* [Consigne 1]
Recopiez fidèlement le passage du texte de la page qui commence aux mots « A l’auberge de » et se termine après « plus y penser. ».

======== Texte de la page

Il te construit chaque jour
si tu condamnes ce monde
c’est toi que tu condamnes
Impossible de n’en prendre que la lumière
tout possède son ombre propre
Et si tu n’en vois que les ténèbres
le soleil va mourir

 

                A l’auberge de Daniels, pendant une semaine, on ne parle que de ça. Après ça passe, comme tout. Les grands-mères le disent : le bon comme le mauvais, tout finit par passer. Mais rien à voir, c’est juste un évènement au village. Le matin, il y avait trois policiers armés devant la maison de Weber. Bratr est allé leur demander ce qui se passait, ils n’ont rien répondu. Service, service. Ils semblaient surveiller le carrefour (une moyenne d’une voiture par quart d’heure). C’était intriguant mais lorsqu’on n’a pas de réponse à ce qui nous intrigue, on finit par vaquer aux affaires courantes sans plus y penser.
On l’a appris le lendemain. La famille Obama en vacances près d’Avignon était venue en randonnée à la falaise, ils ont fait, en toute discrétion, la grande balade, celle qu’on avait faite avec la Nine, Bulle, La Castafiore, trois semaines auparavant.

================
======== Données fournies

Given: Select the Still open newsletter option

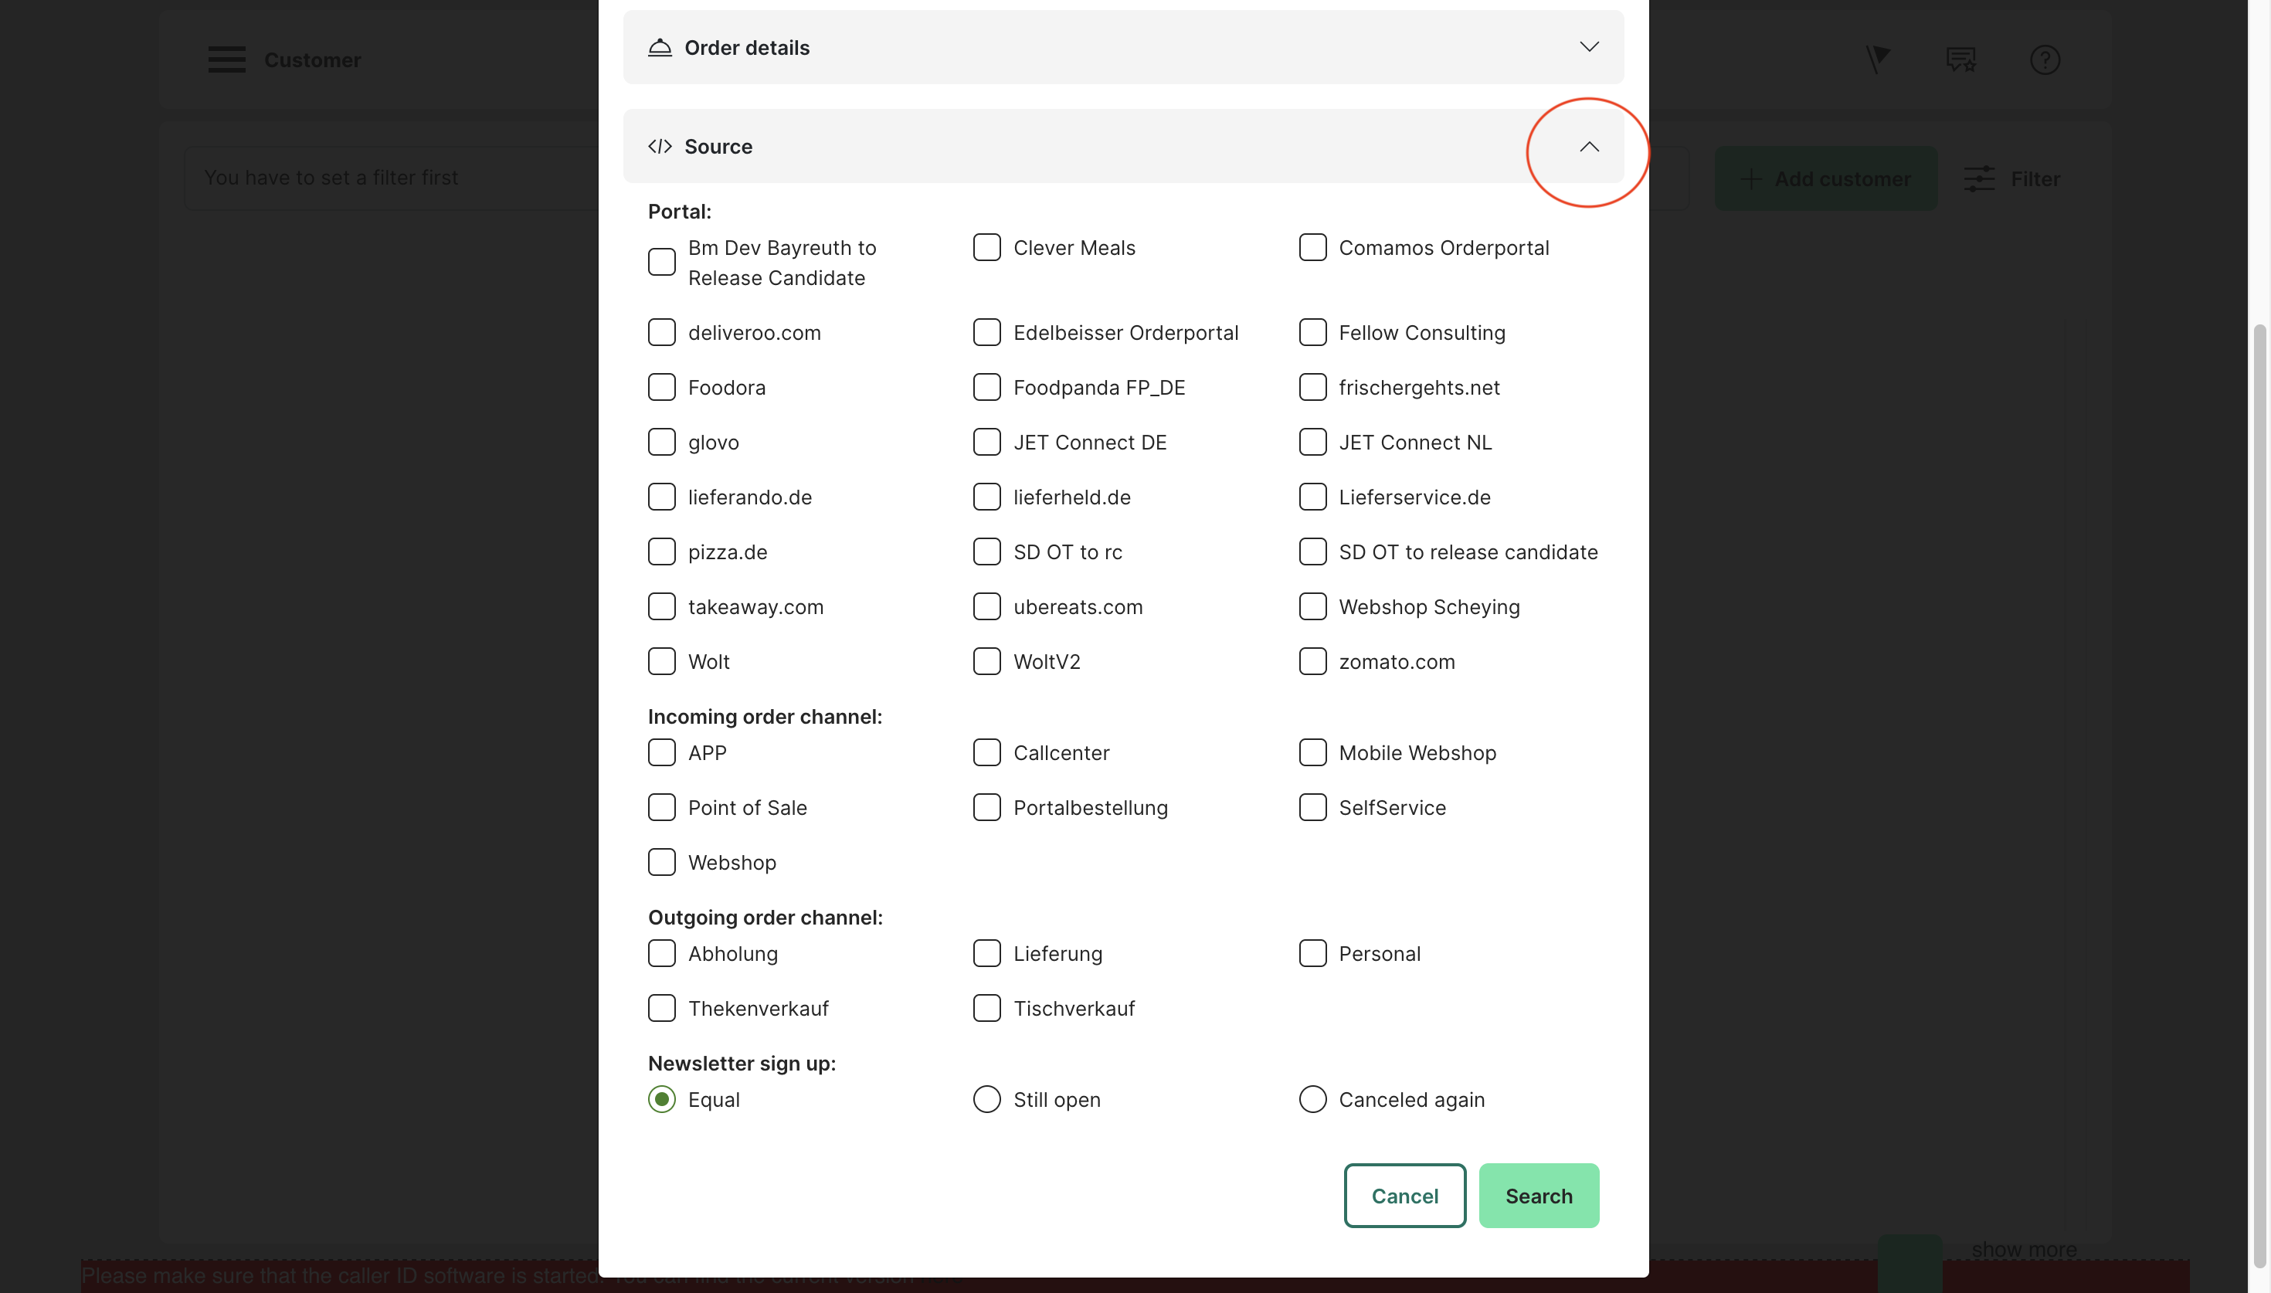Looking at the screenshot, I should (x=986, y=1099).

================
======== Données fournies

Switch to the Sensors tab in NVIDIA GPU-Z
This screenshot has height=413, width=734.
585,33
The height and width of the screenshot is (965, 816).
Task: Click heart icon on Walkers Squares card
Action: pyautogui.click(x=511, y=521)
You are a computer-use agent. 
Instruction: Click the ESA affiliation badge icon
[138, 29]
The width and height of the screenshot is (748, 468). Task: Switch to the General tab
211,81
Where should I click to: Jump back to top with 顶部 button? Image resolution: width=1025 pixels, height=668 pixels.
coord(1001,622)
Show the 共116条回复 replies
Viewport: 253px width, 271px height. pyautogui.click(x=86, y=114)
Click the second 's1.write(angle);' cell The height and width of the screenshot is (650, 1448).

================

* [Consigne 2]
Dans les lignes des données fournies, partez de la ligne contenant « Where should I » et allez jusqu'à celle contenant « Click the second » incluse. Réécrivez uniquement ces lignes en remplaçant « replies » par « comments », sans rien modifier d'autre.

* [Réponse attendue 1]
A l’auberge de Daniels, pendant une semaine, on ne parle que de ça. Après ça passe, comme tout. Les grands-mères le disent : le bon comme le mauvais, tout finit par passer. Mais rien à voir, c’est juste un évènement au village. Le matin, il y avait trois policiers armés devant la maison de Weber. Bratr est allé leur demander ce qui se passait, ils n’ont rien répondu. Service, service. Ils semblaient surveiller le carrefour (une moyenne d’une voiture par quart d’heure). C’était intriguant mais lorsqu’on n’a pas de réponse à ce qui nous intrigue, on finit par vaquer aux affaires courantes sans plus y penser.

* [Réponse attendue 2]
Where should I click to: Jump back to top with 顶部 button? Image resolution: width=1025 pixels, height=668 pixels.
coord(1001,622)
Show the 共116条回复 comments
Viewport: 253px width, 271px height. pyautogui.click(x=86, y=114)
Click the second 's1.write(angle);' cell The height and width of the screenshot is (650, 1448).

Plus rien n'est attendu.